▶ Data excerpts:
Start of Block
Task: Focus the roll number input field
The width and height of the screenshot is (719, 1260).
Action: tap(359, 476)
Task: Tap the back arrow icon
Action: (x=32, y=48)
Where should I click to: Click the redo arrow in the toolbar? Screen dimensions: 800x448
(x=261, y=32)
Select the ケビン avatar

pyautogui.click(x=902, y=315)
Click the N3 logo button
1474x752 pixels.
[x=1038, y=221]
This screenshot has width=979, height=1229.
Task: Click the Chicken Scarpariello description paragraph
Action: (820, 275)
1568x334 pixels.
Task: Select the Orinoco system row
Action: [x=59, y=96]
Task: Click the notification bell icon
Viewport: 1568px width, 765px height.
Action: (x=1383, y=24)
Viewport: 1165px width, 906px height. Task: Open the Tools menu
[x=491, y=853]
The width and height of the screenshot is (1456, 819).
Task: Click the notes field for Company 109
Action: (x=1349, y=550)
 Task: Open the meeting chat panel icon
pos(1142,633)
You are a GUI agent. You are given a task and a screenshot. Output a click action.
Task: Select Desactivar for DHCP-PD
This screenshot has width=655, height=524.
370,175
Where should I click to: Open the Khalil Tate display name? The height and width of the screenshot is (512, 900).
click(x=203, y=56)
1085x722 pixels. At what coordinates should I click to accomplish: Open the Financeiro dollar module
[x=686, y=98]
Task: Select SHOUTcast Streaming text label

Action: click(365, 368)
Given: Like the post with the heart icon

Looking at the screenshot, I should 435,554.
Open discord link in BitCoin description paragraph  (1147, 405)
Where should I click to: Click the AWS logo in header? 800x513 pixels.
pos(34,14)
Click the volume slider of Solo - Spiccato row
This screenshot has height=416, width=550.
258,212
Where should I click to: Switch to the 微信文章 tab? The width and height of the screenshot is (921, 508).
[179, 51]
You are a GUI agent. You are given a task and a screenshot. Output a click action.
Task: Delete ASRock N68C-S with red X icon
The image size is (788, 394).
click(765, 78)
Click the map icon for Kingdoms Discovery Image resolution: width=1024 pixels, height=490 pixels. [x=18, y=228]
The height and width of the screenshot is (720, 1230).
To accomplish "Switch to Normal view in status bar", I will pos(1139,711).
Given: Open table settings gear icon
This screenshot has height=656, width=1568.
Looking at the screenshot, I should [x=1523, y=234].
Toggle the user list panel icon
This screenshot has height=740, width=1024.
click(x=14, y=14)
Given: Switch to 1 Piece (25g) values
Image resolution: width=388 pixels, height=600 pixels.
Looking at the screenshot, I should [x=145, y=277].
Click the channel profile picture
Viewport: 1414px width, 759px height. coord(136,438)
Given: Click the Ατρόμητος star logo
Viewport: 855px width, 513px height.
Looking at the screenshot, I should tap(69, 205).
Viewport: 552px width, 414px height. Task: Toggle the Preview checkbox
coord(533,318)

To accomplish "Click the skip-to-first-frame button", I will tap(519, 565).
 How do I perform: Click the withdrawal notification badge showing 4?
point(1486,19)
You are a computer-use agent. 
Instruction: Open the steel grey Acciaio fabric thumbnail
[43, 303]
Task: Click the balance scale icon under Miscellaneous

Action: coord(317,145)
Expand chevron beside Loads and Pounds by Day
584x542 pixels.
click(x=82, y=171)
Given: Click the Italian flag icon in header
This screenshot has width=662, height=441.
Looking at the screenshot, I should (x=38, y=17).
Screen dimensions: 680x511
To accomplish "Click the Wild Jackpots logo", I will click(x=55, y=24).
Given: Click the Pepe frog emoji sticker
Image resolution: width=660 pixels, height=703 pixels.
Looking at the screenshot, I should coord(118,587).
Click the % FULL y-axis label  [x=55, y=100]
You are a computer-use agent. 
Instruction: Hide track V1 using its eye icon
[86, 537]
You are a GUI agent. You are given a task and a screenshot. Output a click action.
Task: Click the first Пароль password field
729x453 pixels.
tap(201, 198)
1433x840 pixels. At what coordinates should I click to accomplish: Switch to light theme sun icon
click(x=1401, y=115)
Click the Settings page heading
End of Block
▶ EXERCISE INSTRUCTIONS: Repeat word for word the lines above that run from the line containing "Click the map" through the line containing "Given: Switch to 1 Piece (25g) values", both ends included, and nothing else.

▶ EXERCISE SOLUTION:
Click the map icon for Kingdoms Discovery Image resolution: width=1024 pixels, height=490 pixels. [x=18, y=228]
The height and width of the screenshot is (720, 1230).
To accomplish "Switch to Normal view in status bar", I will pos(1139,711).
Given: Open table settings gear icon
This screenshot has height=656, width=1568.
Looking at the screenshot, I should [x=1523, y=234].
Toggle the user list panel icon
This screenshot has height=740, width=1024.
click(x=14, y=14)
Given: Switch to 1 Piece (25g) values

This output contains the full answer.